Smith stares up at me in horror, hopefully because of the Zinkowski thing and not because he is realizing that he may now be stuck with me for good.
His free hand comes up and one finger gently traces a line across my cheek. “You got a little something right there,” he says with one of those crooked Smith smiles. And then while I am frozen in this gootastic state, Smith lifts his head just enough to flick his tongue across the tip of my nose. “And there too,” he adds.
I can feel myself go red as the furnace of longing flares up inside me. Embarrassed and afraid that Smith is messing with me, I force out a laugh. “Ha, funny,” I say, the way a robot who is still trying to understand the concept of humor might.
Before Smith can laugh or lick me again, I scramble off him.
Or I try to scramble off.
Actually I do more than try, I fight for it. But every time I make a little progress, he pulls his hand—and mine along with it—causing me to topple over again. It’s possible that he might be feeling equally frustrated as I do the same thing to him. A new and intense sympathy for the plight of conjoined twins fills me as we both become increasingly orange colored with the amount of Cheetos grit covering our bodies.
Finally, by unspoken mutual agreement, we stop and simply lie side by side, catching our breath.
“I didn’t mean to get us stuck together,” Smith says.
“I know.”
“I wasn’t thinking.”
“I know.”
“I’m—”
I hold my breath, wondering if that long withheld word of apology might finally exit Smith’s mouth.

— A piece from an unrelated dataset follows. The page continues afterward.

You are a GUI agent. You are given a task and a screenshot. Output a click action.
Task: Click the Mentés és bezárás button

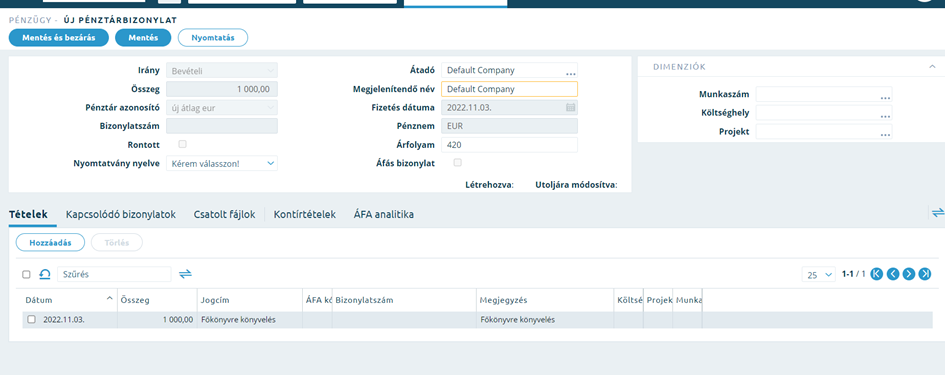click(58, 37)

“You think this was Cheetos’s last stand?” he asks instead.
I laugh despite myself and Smith joins in.
Everything is as awful as it can be . . . except there are worse people I can imagine being stuck with. In the grand scope of things, this is a tiny setback and one that can—with a bit of elbow grease—be reversed.
“We got unstuck the last time,” I say. “I’m sure we can do it again.”
So we pull and pull and pull. Nada. Smith pulls a credit card out of his wallet and gets a tiny corner of it wedged between our hands, but when he tries to force it further, it snaps in half.
Smith’s face is white. Blood drips from where the plastic sliced across his hand. And we are stuck.
“I couldn’t,” Smith says in a tight voice.
“Hey.” I give him an awkward pat on the shoulder. “We can try again later, right?”
Smith, like all people not used to losing, shakes his head. Playing cheerleader is just as foreign to me, but I give it a try anyway.
“C’mon Smith. Time to get up and get out of here. Be a fighter. Or a runner! Like at a track meet, except if we lose we might die.”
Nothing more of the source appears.